事例6:国際結婚・離婚のカウンセリング・援助
父親の転勤で、日本にやってきたドイツ人Gは、日本人女性Hに会った。GとHは、彼がドイツに帰国後も連絡を取り合い続け、Gからのプロポーズを受けて、Hはドイツに渡り二人の結婚生活が始まった。二人の間にまもなく子どもが生まれたが、彼は仕事もなく、しかも他の女性との付き合いもあり、彼女にとって言葉も通じないし初めての育児で不安はつのる一方であった。Gの両親は、彼女にとって有難い協力者であったが、同時に彼がどんな性格であったか、どんな養育歴をもっていたのか知るに至り、HはGとともに子どもを育てる自身をなくしてしまった。

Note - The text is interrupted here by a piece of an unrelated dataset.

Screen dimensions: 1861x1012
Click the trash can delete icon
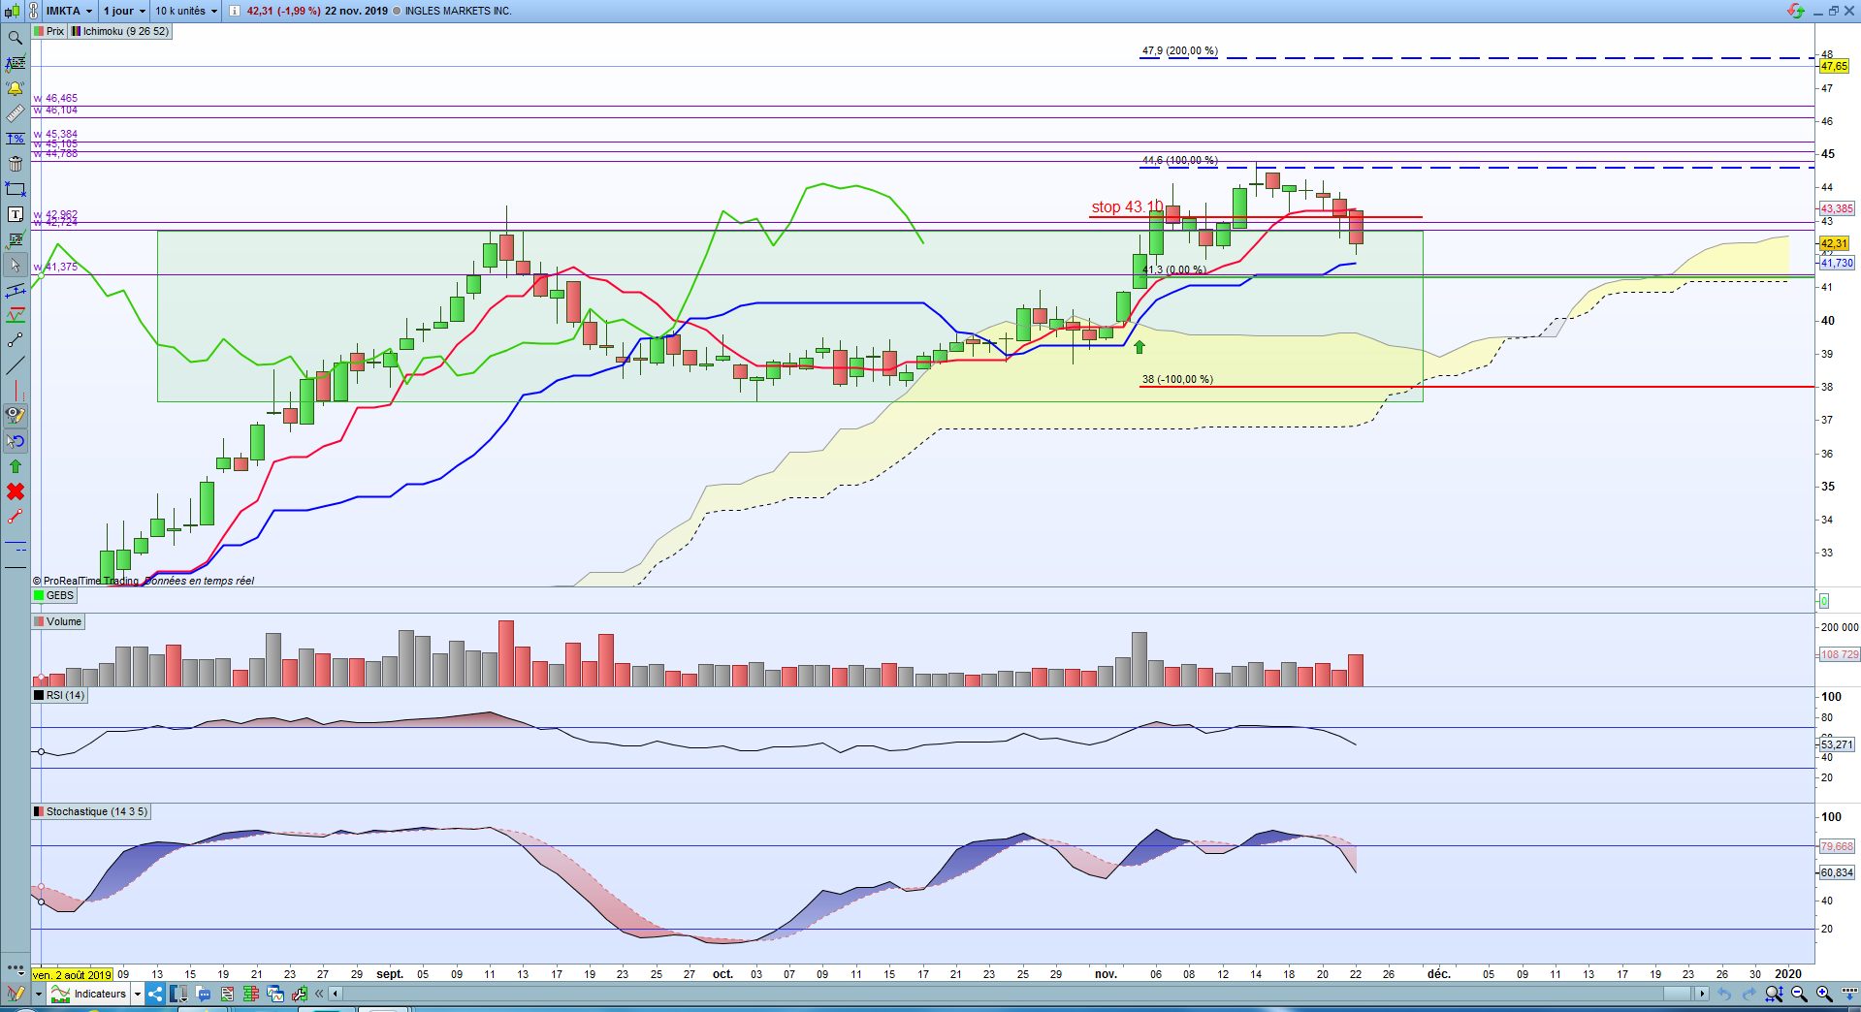coord(15,164)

Hは、子どもと一緒に夫の元から去る決意をし、ドイツで知り合ったある夫人に協力を求め日本へ帰国する切符を手に入れ、ある日子どもと脱出し日本に帰国した。彼女は、自分の家族に迎えられ、安定した気分で子育てを始めた。ところが、思いがけずある日彼が日本までやって来て、子どもをさらうように連れてドイツへ帰ってしまった。彼女は、慌ててドイツへ行き、再び同居生活を始めたが、二人の関係は良くならず、再び脱出を試み日本に戻ってきたが、彼に探されないようにひっそりと生活を続けた。その後、再度彼は子どもを求めて日本へやってきた。

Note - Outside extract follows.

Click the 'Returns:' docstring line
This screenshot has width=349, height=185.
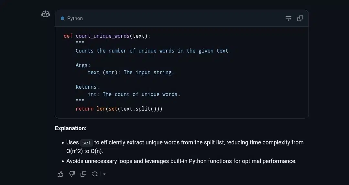(x=87, y=87)
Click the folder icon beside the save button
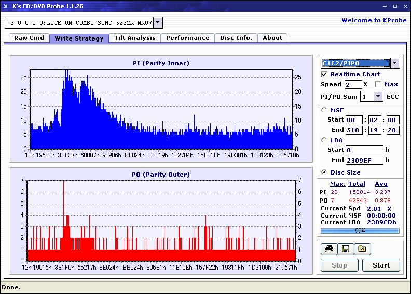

彼は、Hと離婚したとしても、子どものことはどうしても諦めきれず、親権を請求しドイツの裁判所へ申し立てをした。このケースは、ドイツ政府・青年省からドイツISSを通し日本のISSJへHと子どもの調査依頼として入ったものである。ドイツISSはGの面接を行い、日本のISSJは不安を抱えたHの行方を捜し、連絡を取るところから援助はスタートした。日本で結婚生活していないHにとっては、日本の裁判所で審議してもらうことも出来ず、警戒心から当初ISSJのことも信用せず、離婚をし、親権獲得のために必要な援助機関であると認識してもらうまでに時間がかかった。HにとってISSJは課題解決のために必要であるとようやく納得することが出来、ワーカーとの信頼関係が樹立すると彼女は安心して話しはじめた。その後ISSJからの報告書がドイツへ送られ、正式に離婚が成立し、子どもの親権もHが獲得できた。
私たちは、どんなに遠方であっても必要なら家庭訪問をし、面接を行い、彼女のように子育てと自分の人生に積極的に取り組む元気を取り戻すことが出来るようにカウンセリング援助を行っている。